For the completeness we want to mark the invalid records. The invalid records may be the ones where the mandatory field/s are null, data type mismatch or invalid json itself.
I have tried below but nothing worked as of now. It would be nice if someone has already this use case and a solution for it or may be knowledgeable in this area.
Example Schema:
schema = StructType(
[
StructField(
"meta",
StructType(
[
StructField("id", StringType(), False),
StructField("timestamp", TimestampType(), False),
StructField("version", IntegerType(), False),
]
),
False,
),
StructField(
"data",
ArrayType(
StructType(
[
StructField("data_col_1", IntegerType(), False),
StructField("data_col_2", StringType(), False),
StructField("data_col_3", IntegerType(), True),
StructField("data_col_4", IntegerType(), True)
]
)
),
False
)
]
)
JSON file:
json_1.json
"data_col_4" is having wrong data type.
"data_col_2" is mandatory as per schema but got null.
{
"meta": {
"id": "abcd1234",
"timestamp": "2025-02-07T07:59:12.123Z",
"version": 1,
},
"tasks": [
{
"data_col_1": 12,
"data_col_2": "Required",
"data_col_3": 9,
"data_col_4": 7
},
{
"data_col_1": 13,
"data_col_2": "Required",
"data_col_3": 10,
"data_col_4": "Wrong data type"
},
{
"data_col_1": 14,
"data_col_2": null,
"data_col_3": 11,
"data_col_4": 8
}
]
}
json_2.json
the "data_col_1" is missing in the tasks.
{
"meta": {
"id": "efgh5678",
"timestamp": "2025-02-07T07:59:12.123Z",
"version": 1,
},
"tasks": [
{
"data_col_2": "Required",
"data_col_3": 9,
"data_col_4": 7,
},
{
"data_col_1": 22,
"data_col_2": "Required",
"data_col_3": 10,
"data_col_4": 11
}
]
}
PySpark Code:
raw_df = (
spark.read.schema(estate_schema)
.option("mode", "PERMISSIVE")
.option("multiline", "true")
.json("/data/json_files/")
.withColumn("src_filename", input_file_name())
)
OR
invalid_df = (
spark.read.schema(estate_schema)
.option("mode", "PERMISSIVE")
.option("columnNameOfCorruptRecord", "_corrupt_record")

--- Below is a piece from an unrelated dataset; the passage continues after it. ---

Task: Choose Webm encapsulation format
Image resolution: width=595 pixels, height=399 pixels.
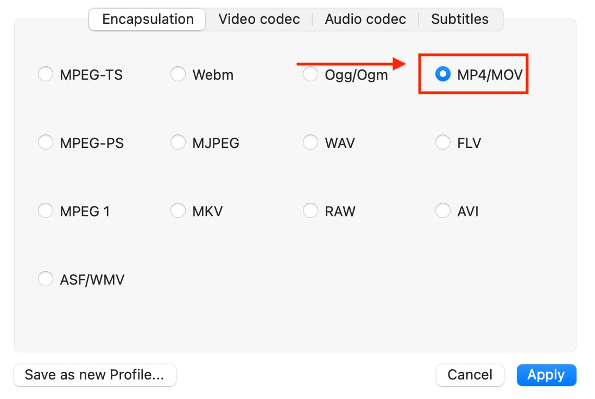Action: tap(178, 74)
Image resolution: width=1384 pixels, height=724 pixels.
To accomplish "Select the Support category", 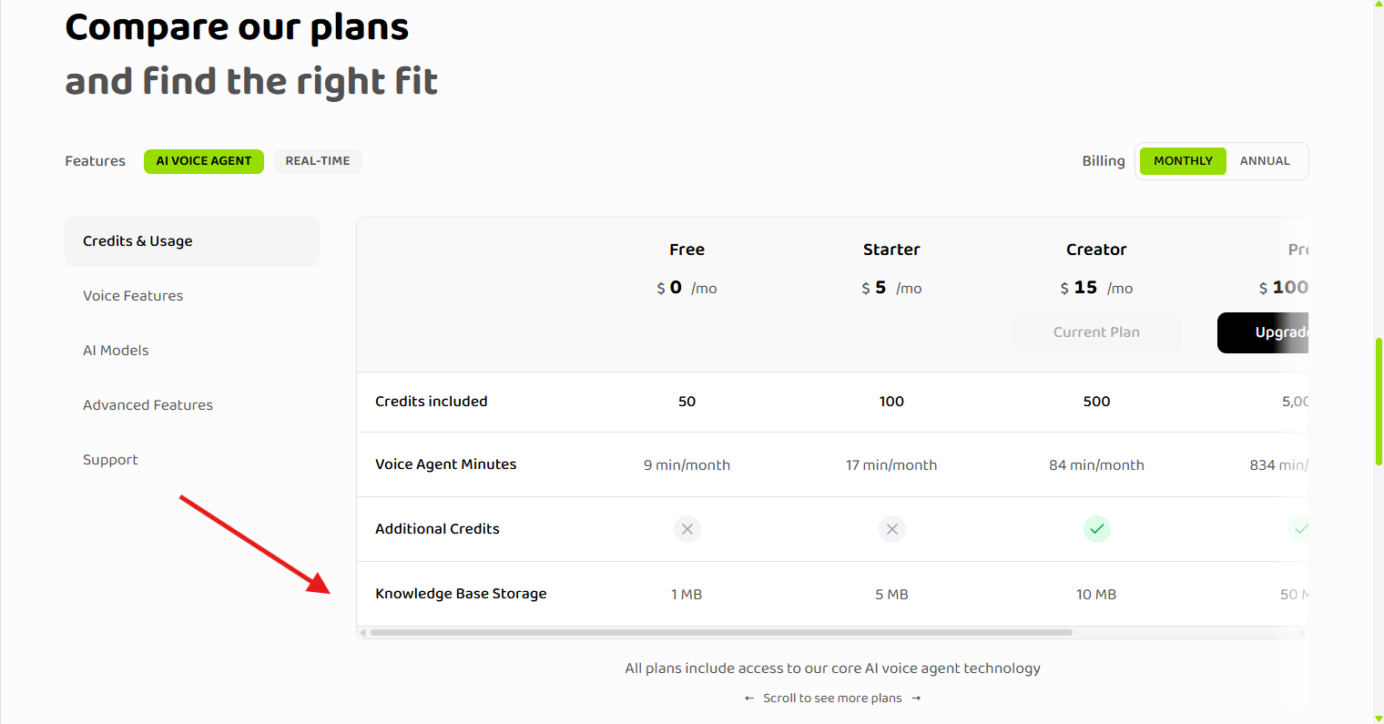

.option("multiline", "true")
.json("/data/json_files/")
.withColumn("src_filename", input_file_name())
)
Expected Outcome:
All the valid records of meta and within the tasks array should be processed and invalid (missing mandatory field or incorrect data type or invalid json) should be marked as invalid for that particular records.